Passage to read

4.2 Area & Age by Flat Type

4.2.1 Correlation for Area, Age with Resale Price

The correlation chart shows that there is a positive relationship between area of property and resale price i.e. larger the property size gets, higher the resale price. Resale price and age have a weak negative relationship.

Code
ggscatterstats(
 data = sg_re_price_2022_v1,
x = floor_area_sqm,
y = priceK,
marginal = FALSE) +
  
  theme_minimal() +
  
  labs(title = 'Correlation of resale price (in 000s) and floor area (sqm)', x = "Floor Area", y = "Resale Price in 000s") +

theme(text = element_text(family = "Garamond"),
        plot.title = element_text(hjust = 0.2, size = 15, face = 'bold'),
        plot.margin = margin(20, 20, 20, 20),
        legend.position = "bottom",
        
        axis.text = element_text(size = 10, face = "bold"),
        axis.title = element_text(size = 12, face = "bold"))

Code
ggscatterstats(
 data = sg_re_price_2022_v1,
x = property_age,
y = priceK,
marginal = FALSE) +
  
  theme_minimal() +
  
  labs(title = 'Correlation of resale price (in 000s) and floor area (sqm)', x = "Floor Area", y = "Resale Price in 000s") +

theme(text = element_text(family = "Garamond"),
        plot.title = element_text(hjust = 0.2, size = 15, face = 'bold'),
        plot.margin = margin(20, 20, 20, 20),
        legend.position = "bottom",
        
        axis.text = element_text(size = 10, face = "bold"),
        axis.title = element_text(size = 12, face = "bold"))

Data extract
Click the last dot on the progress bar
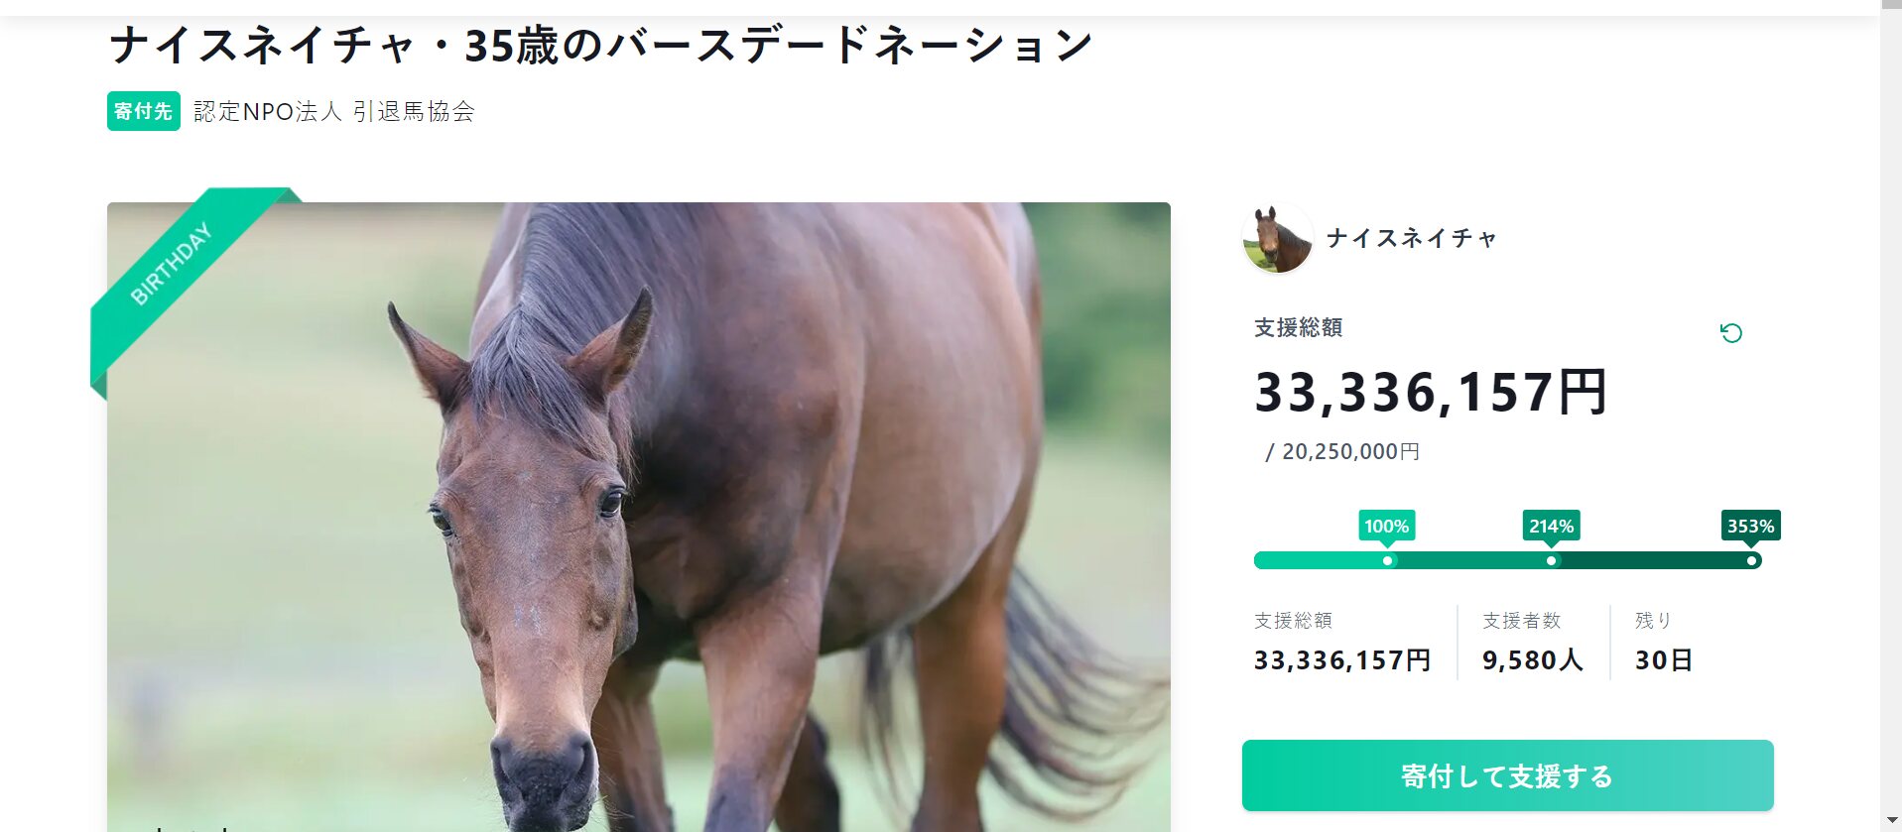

Your goal
Answer these about the resale price text:
(a) What kind of relationship does it report between resale price and age?
(b) What font family does the code set for the chart text?
(c) Which data set do both charts draw on?
Leave the material out of this; it has no part in the work.

The response
(a) A weak negative relationship.
(b) Garamond.
(c) sg_re_price_2022_v1.